- **PROBLEM TO WORK ON**: Rewrite the items below, replacing every "sidebar" with "side panel" and leaving everything else unchanged. Omit the pictures from your version.

-*-*-

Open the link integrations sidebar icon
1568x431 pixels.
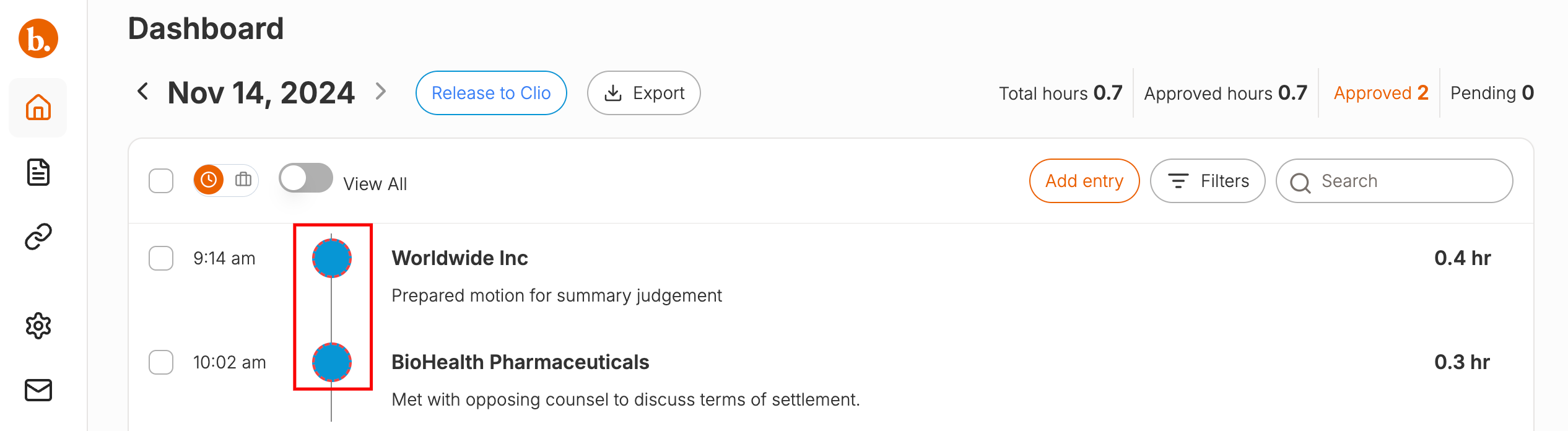pos(38,237)
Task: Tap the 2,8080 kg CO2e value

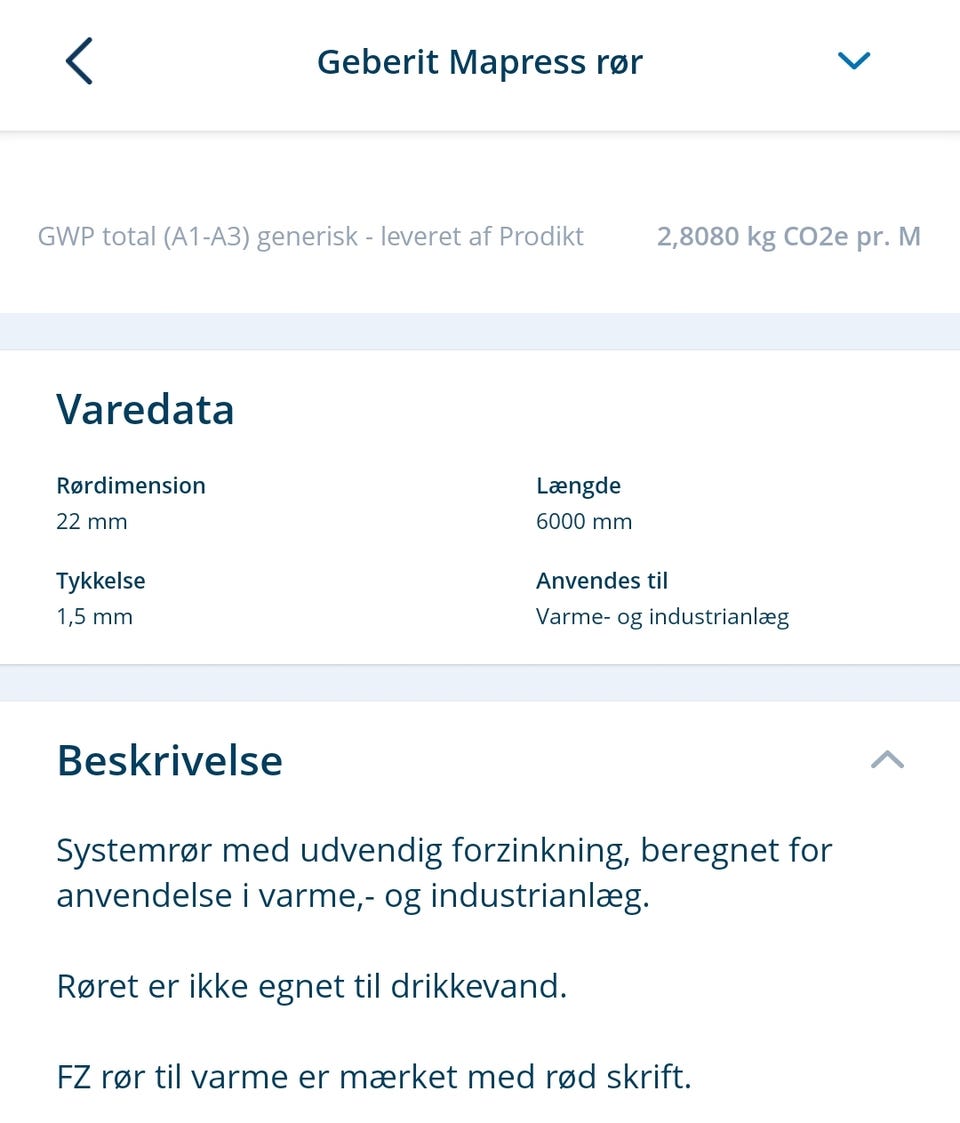Action: click(x=788, y=237)
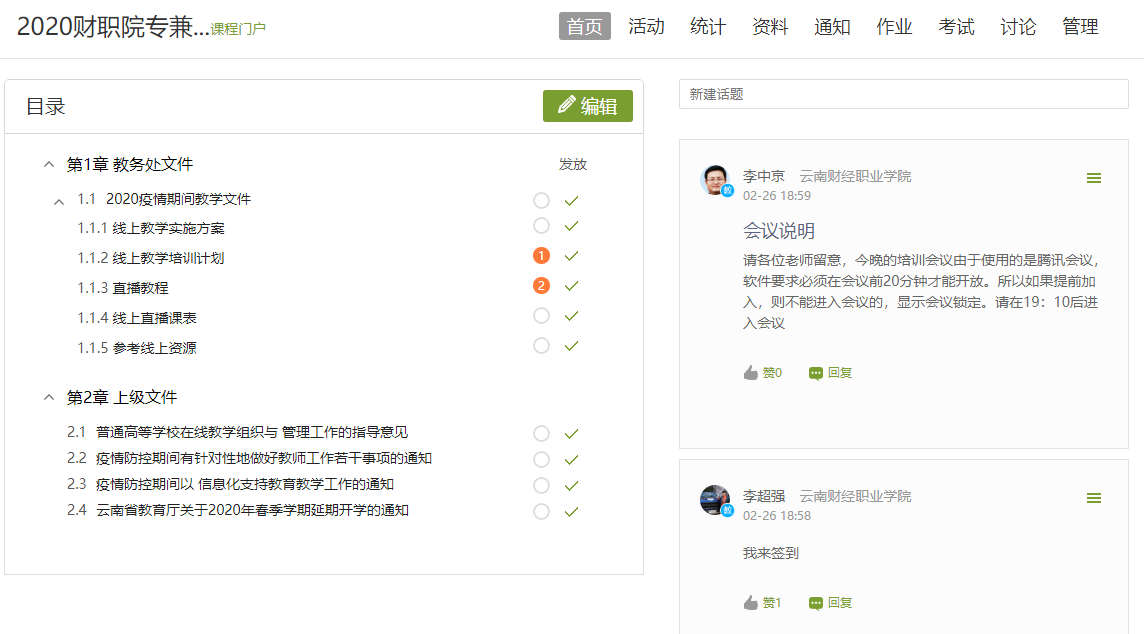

-*-*-

- **REPLY TO THE EXERCISE**:
Open the link integrations side panel icon
1568x431 pixels.
pos(38,237)
Task: Tap the 2,8080 kg CO2e value

Action: click(x=788, y=237)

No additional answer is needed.